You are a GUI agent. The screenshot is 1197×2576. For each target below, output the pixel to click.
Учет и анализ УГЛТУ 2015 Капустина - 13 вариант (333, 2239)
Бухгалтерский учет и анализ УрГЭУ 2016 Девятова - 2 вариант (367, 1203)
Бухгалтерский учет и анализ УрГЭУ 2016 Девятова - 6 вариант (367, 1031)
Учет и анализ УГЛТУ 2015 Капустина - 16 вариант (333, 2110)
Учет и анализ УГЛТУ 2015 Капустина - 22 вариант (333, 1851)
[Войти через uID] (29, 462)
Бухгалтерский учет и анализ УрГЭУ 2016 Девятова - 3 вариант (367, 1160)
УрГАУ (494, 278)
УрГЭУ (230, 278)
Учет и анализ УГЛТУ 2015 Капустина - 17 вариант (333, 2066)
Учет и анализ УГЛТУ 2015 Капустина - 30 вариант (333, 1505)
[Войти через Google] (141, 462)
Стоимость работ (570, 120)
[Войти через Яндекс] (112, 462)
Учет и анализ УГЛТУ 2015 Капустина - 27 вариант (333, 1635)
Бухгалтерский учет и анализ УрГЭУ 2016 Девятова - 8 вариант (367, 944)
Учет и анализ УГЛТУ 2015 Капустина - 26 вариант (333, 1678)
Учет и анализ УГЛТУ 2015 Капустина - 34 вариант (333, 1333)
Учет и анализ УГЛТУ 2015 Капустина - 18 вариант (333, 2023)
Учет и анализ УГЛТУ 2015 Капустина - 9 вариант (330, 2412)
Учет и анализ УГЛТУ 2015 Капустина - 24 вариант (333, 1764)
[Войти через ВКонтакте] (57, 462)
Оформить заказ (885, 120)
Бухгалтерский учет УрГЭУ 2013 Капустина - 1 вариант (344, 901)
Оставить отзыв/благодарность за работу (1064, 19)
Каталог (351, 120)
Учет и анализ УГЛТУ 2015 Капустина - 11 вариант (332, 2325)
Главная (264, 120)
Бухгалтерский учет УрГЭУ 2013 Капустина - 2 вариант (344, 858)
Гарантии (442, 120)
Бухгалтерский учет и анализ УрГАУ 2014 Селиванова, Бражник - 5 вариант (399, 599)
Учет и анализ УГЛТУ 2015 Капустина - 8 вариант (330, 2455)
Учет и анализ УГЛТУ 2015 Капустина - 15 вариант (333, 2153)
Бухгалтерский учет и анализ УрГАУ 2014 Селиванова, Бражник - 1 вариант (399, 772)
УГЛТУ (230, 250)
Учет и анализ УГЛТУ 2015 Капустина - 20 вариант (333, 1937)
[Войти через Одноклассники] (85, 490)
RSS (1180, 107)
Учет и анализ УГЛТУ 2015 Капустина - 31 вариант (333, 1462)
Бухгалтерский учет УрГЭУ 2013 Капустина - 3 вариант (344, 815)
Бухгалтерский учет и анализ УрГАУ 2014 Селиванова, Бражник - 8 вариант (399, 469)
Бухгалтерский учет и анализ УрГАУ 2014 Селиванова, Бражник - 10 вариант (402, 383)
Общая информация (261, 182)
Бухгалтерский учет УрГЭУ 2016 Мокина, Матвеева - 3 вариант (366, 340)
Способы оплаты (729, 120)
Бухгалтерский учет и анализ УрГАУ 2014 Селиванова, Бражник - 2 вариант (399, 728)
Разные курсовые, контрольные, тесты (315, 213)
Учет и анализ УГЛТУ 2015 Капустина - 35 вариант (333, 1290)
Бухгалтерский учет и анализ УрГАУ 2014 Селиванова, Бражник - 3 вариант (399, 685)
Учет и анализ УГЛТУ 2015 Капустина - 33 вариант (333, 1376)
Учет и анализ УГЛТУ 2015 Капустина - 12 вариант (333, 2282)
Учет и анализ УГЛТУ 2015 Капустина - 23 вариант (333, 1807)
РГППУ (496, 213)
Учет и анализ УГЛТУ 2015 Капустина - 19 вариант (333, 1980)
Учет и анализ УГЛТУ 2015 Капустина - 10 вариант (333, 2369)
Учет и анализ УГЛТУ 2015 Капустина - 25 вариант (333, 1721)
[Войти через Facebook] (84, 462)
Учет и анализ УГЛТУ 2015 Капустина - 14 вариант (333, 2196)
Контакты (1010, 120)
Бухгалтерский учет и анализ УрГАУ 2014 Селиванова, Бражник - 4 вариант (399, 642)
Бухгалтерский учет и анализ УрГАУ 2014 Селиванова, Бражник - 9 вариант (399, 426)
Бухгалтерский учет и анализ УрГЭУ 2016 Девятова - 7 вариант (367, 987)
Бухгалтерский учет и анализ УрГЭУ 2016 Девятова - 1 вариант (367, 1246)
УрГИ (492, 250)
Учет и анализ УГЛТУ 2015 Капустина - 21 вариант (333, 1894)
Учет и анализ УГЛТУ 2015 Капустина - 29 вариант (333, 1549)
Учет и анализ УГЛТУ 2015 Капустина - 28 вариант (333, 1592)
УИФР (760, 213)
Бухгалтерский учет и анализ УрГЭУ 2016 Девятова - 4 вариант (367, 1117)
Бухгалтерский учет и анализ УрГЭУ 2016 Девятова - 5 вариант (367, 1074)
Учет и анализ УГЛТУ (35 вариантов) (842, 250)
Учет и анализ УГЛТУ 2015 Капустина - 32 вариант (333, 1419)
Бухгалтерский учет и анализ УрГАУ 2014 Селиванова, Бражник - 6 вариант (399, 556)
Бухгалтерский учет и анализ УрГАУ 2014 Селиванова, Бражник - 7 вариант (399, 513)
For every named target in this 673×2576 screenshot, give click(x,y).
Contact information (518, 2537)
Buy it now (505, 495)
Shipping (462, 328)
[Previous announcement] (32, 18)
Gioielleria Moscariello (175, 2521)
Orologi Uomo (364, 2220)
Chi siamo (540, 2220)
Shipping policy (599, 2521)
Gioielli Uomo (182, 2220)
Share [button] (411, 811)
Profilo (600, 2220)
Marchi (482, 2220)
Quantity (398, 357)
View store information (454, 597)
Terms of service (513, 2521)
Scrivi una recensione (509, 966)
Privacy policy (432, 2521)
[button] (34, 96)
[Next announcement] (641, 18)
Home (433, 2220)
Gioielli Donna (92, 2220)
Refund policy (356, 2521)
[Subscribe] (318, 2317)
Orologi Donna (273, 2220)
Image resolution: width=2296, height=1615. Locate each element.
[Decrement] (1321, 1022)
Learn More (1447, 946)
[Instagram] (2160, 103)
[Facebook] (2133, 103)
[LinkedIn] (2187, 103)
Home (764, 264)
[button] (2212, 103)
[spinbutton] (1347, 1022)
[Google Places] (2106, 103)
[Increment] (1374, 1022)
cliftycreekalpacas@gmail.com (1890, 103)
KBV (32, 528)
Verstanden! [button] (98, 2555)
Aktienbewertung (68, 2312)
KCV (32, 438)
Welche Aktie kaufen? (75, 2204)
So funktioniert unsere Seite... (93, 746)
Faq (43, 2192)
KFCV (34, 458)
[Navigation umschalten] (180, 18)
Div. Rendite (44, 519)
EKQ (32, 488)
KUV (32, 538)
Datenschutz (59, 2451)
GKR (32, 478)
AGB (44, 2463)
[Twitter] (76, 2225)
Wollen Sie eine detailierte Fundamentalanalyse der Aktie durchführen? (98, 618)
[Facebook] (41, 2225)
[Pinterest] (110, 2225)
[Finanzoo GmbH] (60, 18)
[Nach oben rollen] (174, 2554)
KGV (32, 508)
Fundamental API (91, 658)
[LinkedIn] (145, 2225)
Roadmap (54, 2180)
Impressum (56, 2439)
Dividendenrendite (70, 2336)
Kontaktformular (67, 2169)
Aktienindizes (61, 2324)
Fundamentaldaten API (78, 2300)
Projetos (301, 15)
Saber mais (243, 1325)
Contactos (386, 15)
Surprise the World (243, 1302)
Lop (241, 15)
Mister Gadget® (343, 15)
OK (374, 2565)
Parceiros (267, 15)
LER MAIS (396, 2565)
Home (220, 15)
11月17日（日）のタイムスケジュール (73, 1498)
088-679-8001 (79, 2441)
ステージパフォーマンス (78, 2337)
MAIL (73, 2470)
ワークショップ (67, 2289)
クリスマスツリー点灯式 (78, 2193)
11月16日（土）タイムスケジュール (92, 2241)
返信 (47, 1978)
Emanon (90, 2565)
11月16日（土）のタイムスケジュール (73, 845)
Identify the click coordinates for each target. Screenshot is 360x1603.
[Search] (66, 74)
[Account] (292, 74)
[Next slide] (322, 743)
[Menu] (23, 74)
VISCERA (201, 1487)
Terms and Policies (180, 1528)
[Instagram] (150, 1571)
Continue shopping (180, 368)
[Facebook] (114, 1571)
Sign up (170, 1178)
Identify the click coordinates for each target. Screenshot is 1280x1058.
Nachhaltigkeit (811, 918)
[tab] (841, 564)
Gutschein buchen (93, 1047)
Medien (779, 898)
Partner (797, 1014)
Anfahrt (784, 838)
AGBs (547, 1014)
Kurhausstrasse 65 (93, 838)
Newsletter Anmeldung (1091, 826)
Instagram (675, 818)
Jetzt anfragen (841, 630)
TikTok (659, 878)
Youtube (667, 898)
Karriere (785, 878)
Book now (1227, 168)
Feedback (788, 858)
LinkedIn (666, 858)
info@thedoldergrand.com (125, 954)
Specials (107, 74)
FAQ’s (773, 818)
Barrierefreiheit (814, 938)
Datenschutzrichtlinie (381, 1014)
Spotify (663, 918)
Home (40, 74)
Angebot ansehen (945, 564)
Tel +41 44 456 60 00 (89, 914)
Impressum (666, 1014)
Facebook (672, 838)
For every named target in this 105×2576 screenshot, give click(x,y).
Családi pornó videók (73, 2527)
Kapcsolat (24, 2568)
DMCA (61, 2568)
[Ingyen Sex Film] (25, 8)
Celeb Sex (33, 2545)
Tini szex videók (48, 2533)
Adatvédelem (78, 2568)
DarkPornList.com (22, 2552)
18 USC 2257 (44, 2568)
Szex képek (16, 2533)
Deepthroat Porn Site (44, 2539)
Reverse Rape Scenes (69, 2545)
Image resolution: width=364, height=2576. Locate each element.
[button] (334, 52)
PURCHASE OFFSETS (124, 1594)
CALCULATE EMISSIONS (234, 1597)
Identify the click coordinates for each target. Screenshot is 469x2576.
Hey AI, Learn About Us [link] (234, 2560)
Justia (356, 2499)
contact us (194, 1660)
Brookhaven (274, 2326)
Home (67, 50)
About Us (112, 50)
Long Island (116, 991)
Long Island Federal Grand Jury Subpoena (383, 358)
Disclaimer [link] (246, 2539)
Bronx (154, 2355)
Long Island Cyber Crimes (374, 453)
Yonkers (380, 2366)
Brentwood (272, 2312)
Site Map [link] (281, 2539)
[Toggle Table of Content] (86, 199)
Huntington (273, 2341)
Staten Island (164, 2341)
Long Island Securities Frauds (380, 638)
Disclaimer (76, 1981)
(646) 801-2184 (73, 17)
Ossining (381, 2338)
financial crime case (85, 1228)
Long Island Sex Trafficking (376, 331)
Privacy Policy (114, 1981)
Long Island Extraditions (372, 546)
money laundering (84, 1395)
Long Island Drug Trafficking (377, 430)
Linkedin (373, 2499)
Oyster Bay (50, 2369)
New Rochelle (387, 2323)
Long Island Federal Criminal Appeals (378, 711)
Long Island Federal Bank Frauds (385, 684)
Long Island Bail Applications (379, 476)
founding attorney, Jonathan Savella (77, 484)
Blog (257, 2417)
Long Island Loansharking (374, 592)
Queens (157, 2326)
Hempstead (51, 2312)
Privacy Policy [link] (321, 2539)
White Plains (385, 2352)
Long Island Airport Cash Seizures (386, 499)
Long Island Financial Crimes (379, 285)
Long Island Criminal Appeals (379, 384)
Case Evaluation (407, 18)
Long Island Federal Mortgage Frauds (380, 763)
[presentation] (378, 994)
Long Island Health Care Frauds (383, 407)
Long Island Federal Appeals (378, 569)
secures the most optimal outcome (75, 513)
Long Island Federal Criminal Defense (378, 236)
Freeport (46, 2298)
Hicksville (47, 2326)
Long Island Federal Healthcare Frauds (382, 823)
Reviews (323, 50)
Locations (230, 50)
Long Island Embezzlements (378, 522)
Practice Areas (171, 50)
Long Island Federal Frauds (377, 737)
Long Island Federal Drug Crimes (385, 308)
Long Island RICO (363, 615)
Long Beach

**What this task involves**
Everything above from the line containing "Учет и анализ УГЛТУ 2015 Капустина - 29" through the line containing "[Facebook] (2133, 103)" must be copied exactly. Nothing outside that range belongs in the answer.

**Response box**
Учет и анализ УГЛТУ 2015 Капустина - 29 вариант (333, 1549)
Учет и анализ УГЛТУ 2015 Капустина - 28 вариант (333, 1592)
УИФР (760, 213)
Бухгалтерский учет и анализ УрГЭУ 2016 Девятова - 4 вариант (367, 1117)
Бухгалтерский учет и анализ УрГЭУ 2016 Девятова - 5 вариант (367, 1074)
Учет и анализ УГЛТУ (35 вариантов) (842, 250)
Учет и анализ УГЛТУ 2015 Капустина - 32 вариант (333, 1419)
Бухгалтерский учет и анализ УрГАУ 2014 Селиванова, Бражник - 6 вариант (399, 556)
Бухгалтерский учет и анализ УрГАУ 2014 Селиванова, Бражник - 7 вариант (399, 513)
For every named target in this 673×2576 screenshot, give click(x,y).
Contact information (518, 2537)
Buy it now (505, 495)
Shipping (462, 328)
[Previous announcement] (32, 18)
Gioielleria Moscariello (175, 2521)
Orologi Uomo (364, 2220)
Chi siamo (540, 2220)
Shipping policy (599, 2521)
Gioielli Uomo (182, 2220)
Share [button] (411, 811)
Profilo (600, 2220)
Marchi (482, 2220)
Quantity (398, 357)
View store information (454, 597)
Terms of service (513, 2521)
Scrivi una recensione (509, 966)
Privacy policy (432, 2521)
[button] (34, 96)
[Next announcement] (641, 18)
Home (433, 2220)
Gioielli Donna (92, 2220)
Refund policy (356, 2521)
[Subscribe] (318, 2317)
Orologi Donna (273, 2220)
Image resolution: width=2296, height=1615. Locate each element.
[Decrement] (1321, 1022)
Learn More (1447, 946)
[Instagram] (2160, 103)
[Facebook] (2133, 103)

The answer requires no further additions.